**Problem details**
Can you continue the piece on perceptual image hashing (pHash) from where it stops, picking up after its last sentence?

**Document extract**
When the amount of images starts growing to the millions, sequentially scanning and comparing against every image takes far too long. Because the hash has to be computed against the input each time, a conventional index would not be usable.
Thankfully, a BK-tree -a tree specifically designed for metric spaces like Hamming distance- can be used here instead of having to search against every image in the database, greatly reducing the space needed for evaluation.
How does pHashes work?
Here is a demonstration of how pHash works using the following image as source:
The pHash algorithm initially calculates the gray value image and scales it down.
This case uses a factor of 4, which is why the image is scaled down to 8*4×8*4, that is, a 32×32 image.
To this image, a discrete cosine transform is applied, first per row…
… and afterwards per column
The pixels with high frequencies are now located in the upper left corner, which is why the image is cropped to the upper left 8×8 pixels.
Next, calculate the median of the gray values in this image
And finally, generate a hash value from the image.
1010010010101101100110011011001101100010100100000111011010101110
Some relevant use cases
Digital Rights Management
Intellectual property rights protection and management of multimedia data is essential for the deployment of e-commerce systems involving transactions on such data.
Early detection of resources under copyright avoids complex and expensive legal issues
Data deduplication
pHash gives a metric about the similarity between two sources, which prevents duplication in the main dataset.
Optimizing the main dataset is not only an improvement in terms of curated contents, but also in terms of costs of infrastructure.
Reverse image search engine
E-commerce is a growing industry that has become a notable part of many consumers’ habits; therefore, many sites are trying to bring new features to the filtering and comparison tools to improve the user experience. One such feature is allowing customers to find products by a photo in order to suggest the exact match in case of success or the most similar products in other cases. This is called a reverse image search engine.

**Available data**
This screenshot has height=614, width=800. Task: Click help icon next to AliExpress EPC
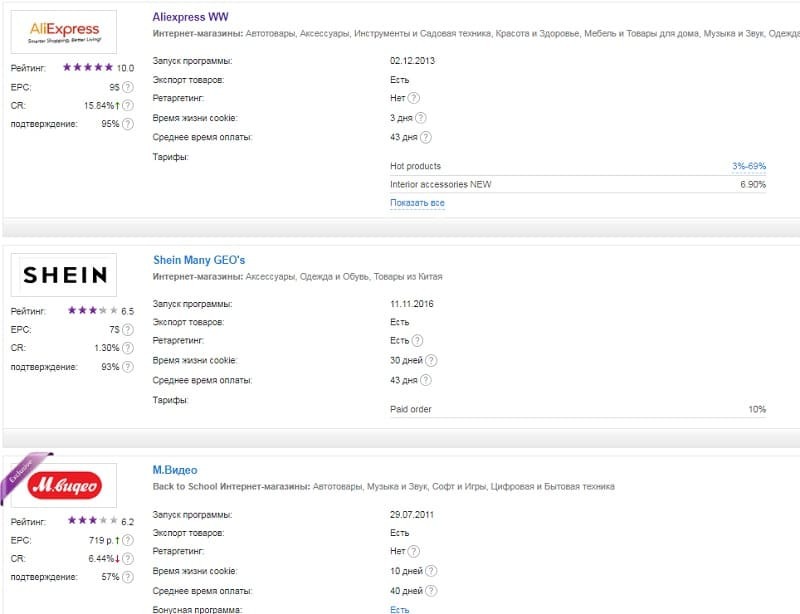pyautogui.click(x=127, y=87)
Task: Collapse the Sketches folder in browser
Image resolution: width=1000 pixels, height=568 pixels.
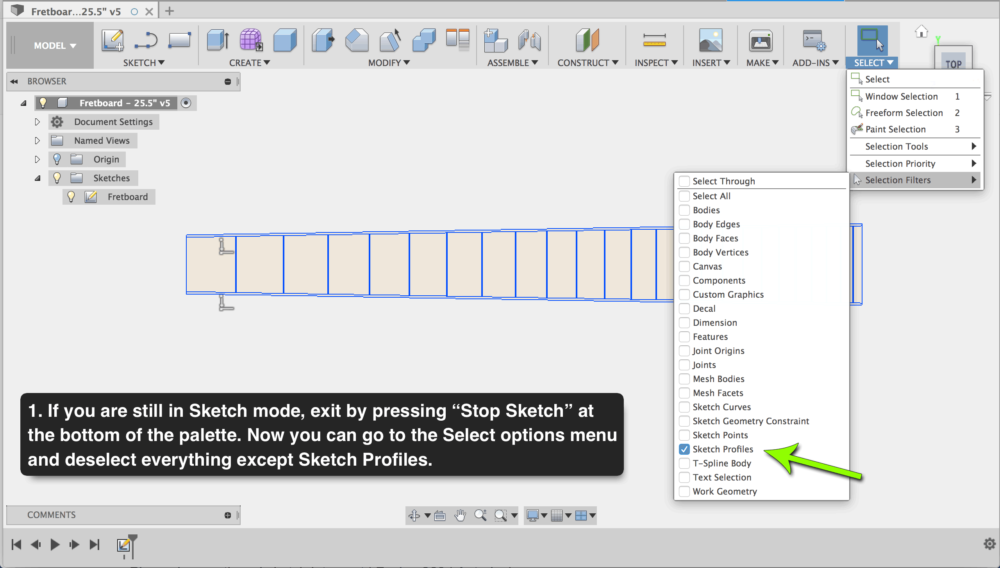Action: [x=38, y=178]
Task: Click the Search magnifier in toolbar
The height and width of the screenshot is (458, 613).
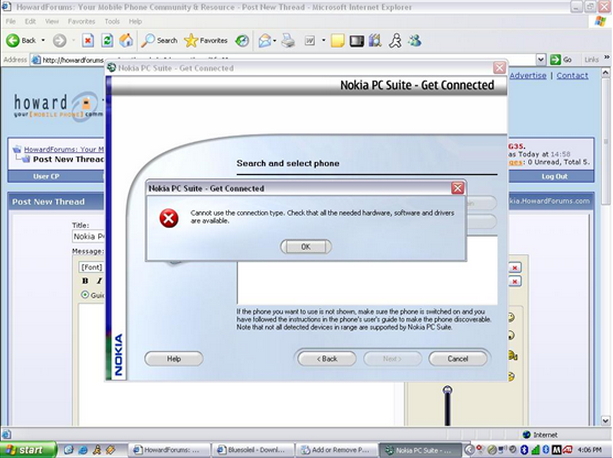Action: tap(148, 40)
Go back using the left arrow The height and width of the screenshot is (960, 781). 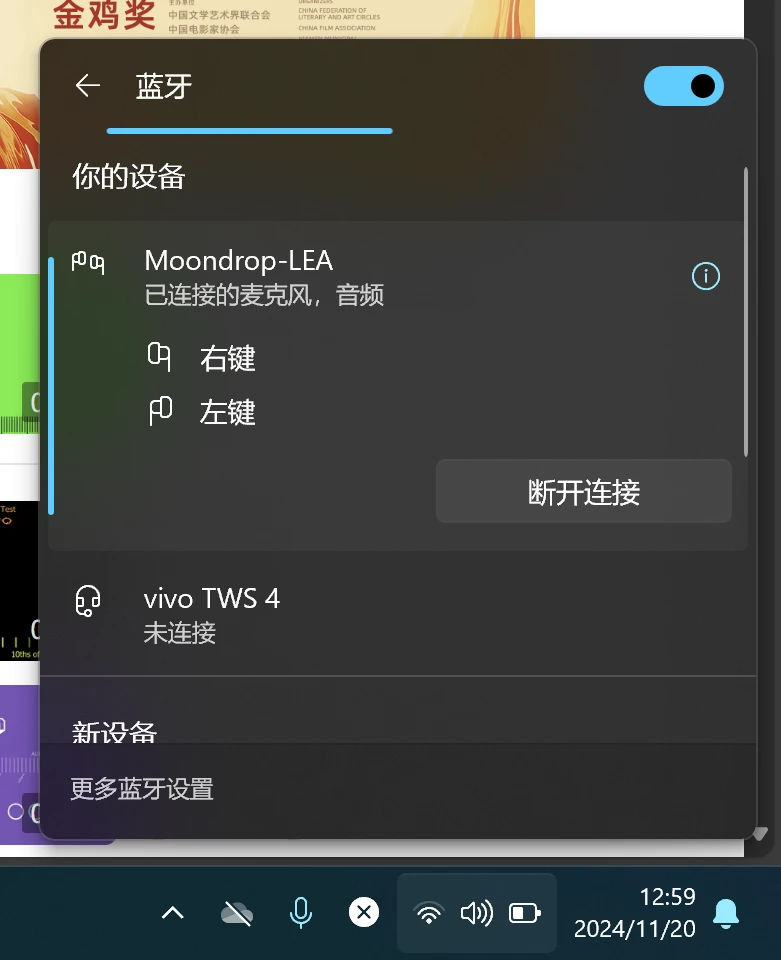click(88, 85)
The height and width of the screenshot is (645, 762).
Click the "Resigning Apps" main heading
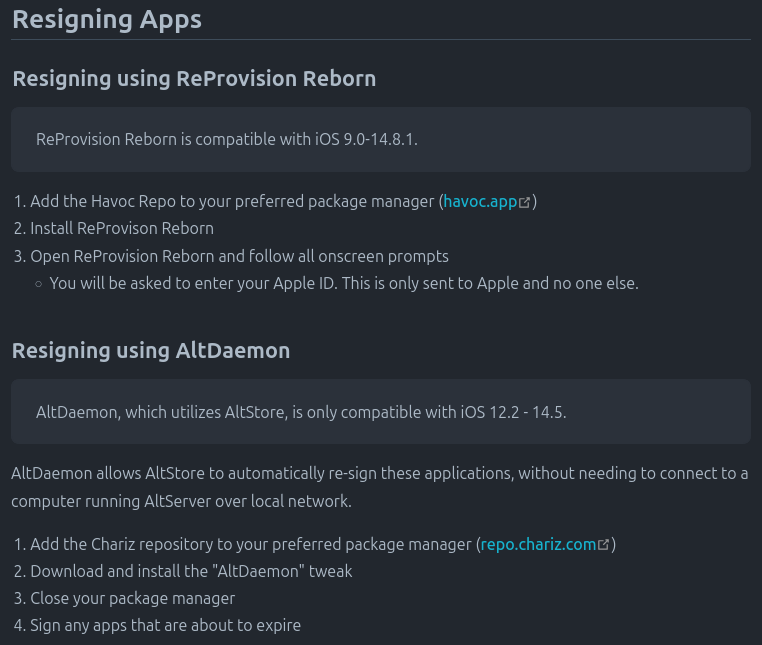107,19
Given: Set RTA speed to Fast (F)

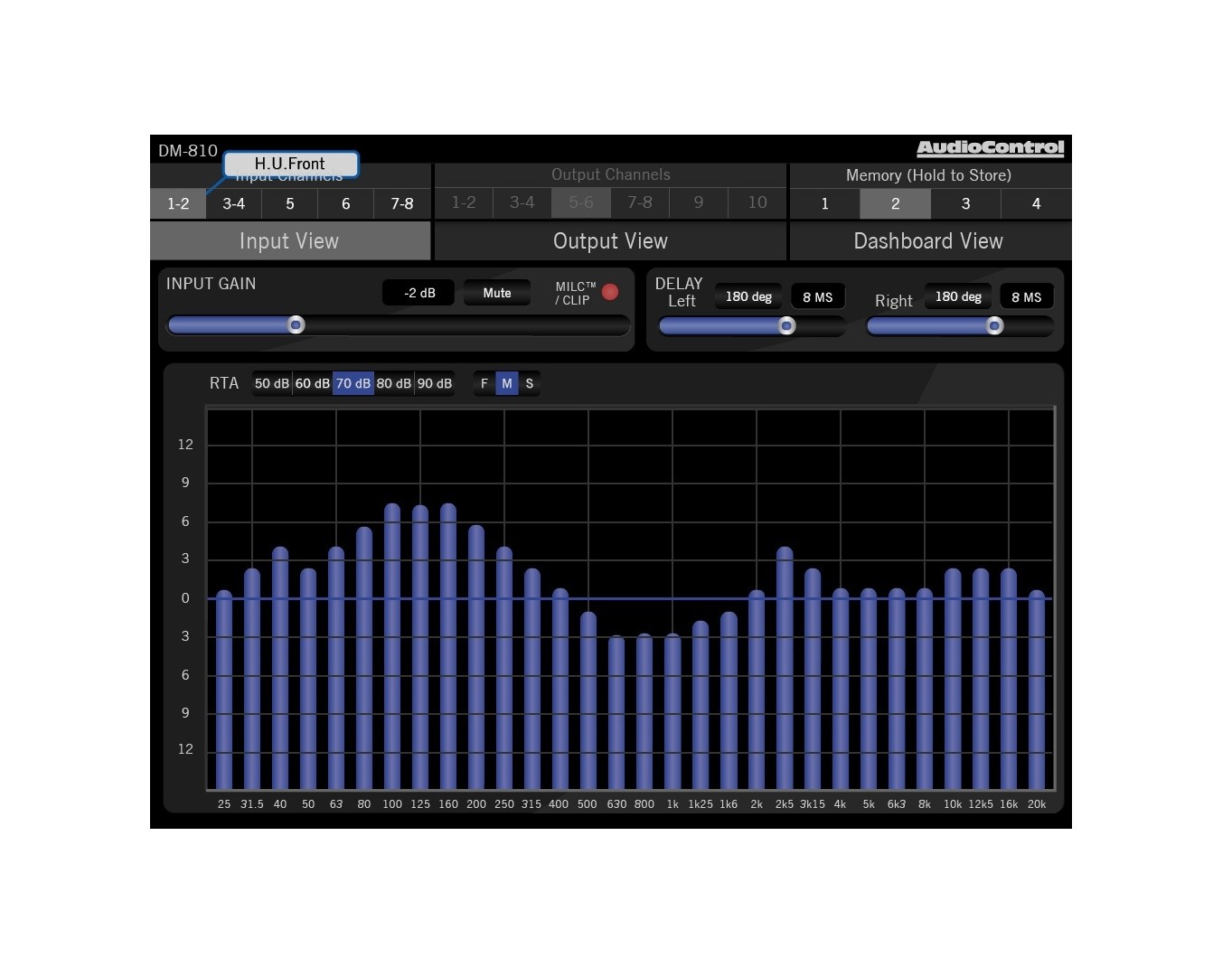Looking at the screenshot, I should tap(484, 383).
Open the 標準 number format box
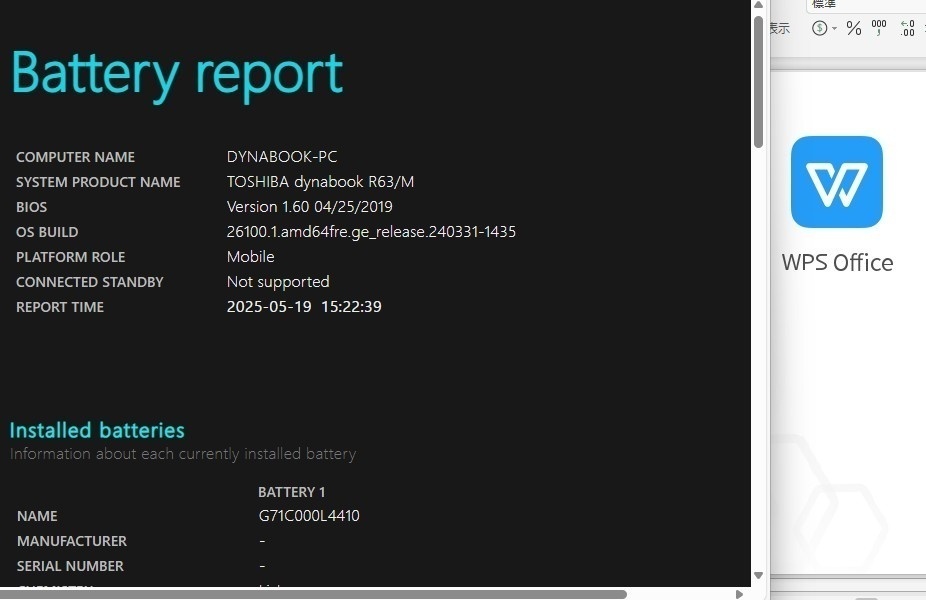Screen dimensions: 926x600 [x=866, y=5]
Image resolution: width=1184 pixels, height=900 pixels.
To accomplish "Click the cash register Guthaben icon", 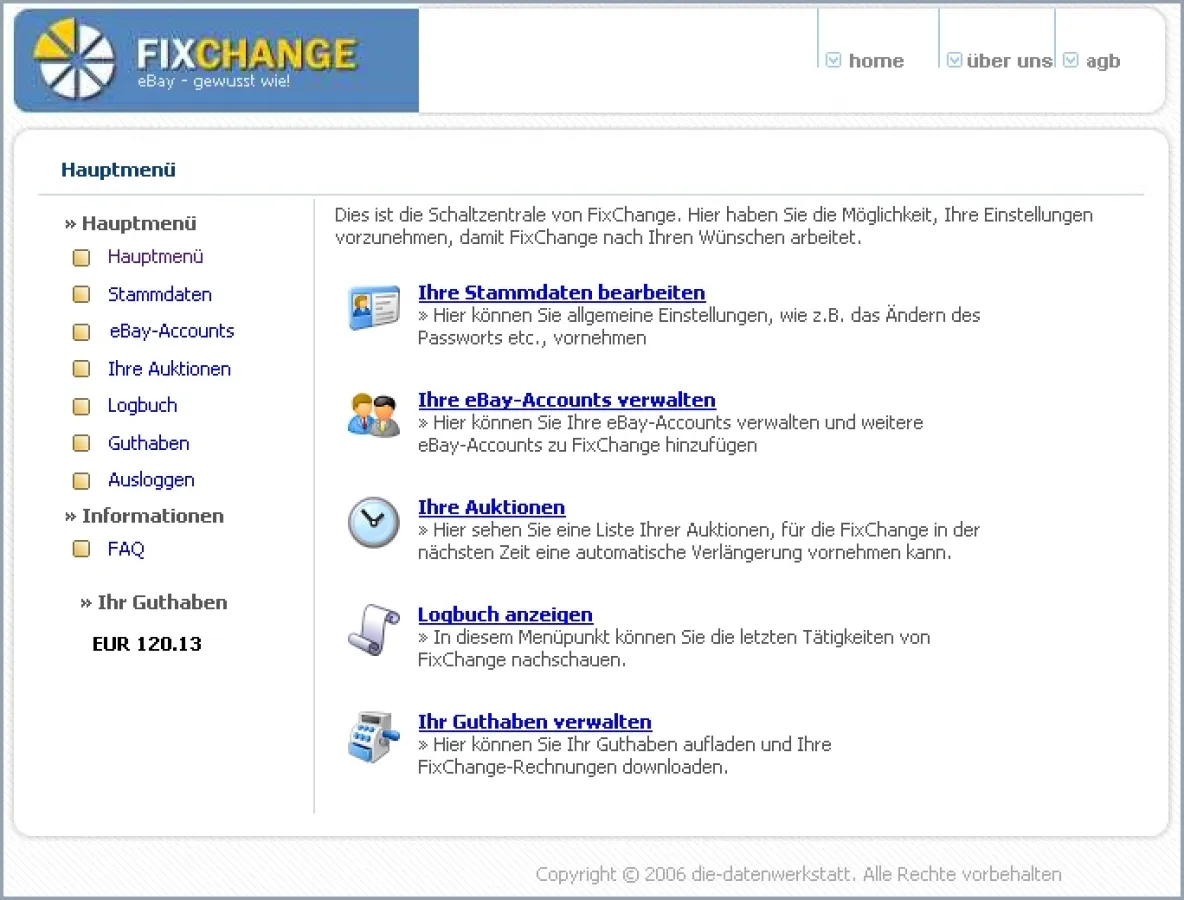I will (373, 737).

**Solved exercise**
DNA sequencing
Each nucleotide is encoded as a fixed gray level intensity pixel whose hash is calculated from its significant frequency characteristics. This results in a drastic data reduction between the sequence and the perceptual hash, allowing scientists and geneticists to perform massive searches and compare millions of combinations with low infrastructure impact.
Detecting signs of disease
In the field of agriculture, there are many destructive diseases, for example leaf diseases that are the most frequent diseases where spots occur on the leaves. If these spots are not detected on time, they can cause severe losses. To detect leaf disease, image processing techniques are employed, many of them based on pHashes.
Implementation in PHP
$ composer require jenssegers/imagehash
<?php
[...]
use Jenssegers\ImageHash\ImageHash;
use Jenssegers\ImageHash\Implementations\DifferenceHash;
$hasher = new ImageHash(new DifferenceHash());
$hash1 = $hasher->hash('path/to/image1.jpg');
$hash2 = $hasher->hash('path/to/image2.jpg');
$distance = $hasher->distance($hash1, $hash2);
Example #1
Image #1 | Image #2 |
Image | pHash |
#1 | 0011110000111110000011100001101000111010000111100001111000011110 |
#2 | 0011110000111110000011100011111000111110000111100001111000011110 |
A comparison of the binary hash reveals only 3 different bits, so the Hamming distance is 3.
Example #2
Image #1 | Image #2 |
Image | pHash |
#1 | 00101000101010001010100010101000101010110010101101010010100010101000111100110111 |
#2 | 00101000101010001010100010101000101010110010101101010010100010101000111100110111 |
A comparison of the binary hash reveals 39 different bits, so the Hamming distance is 39.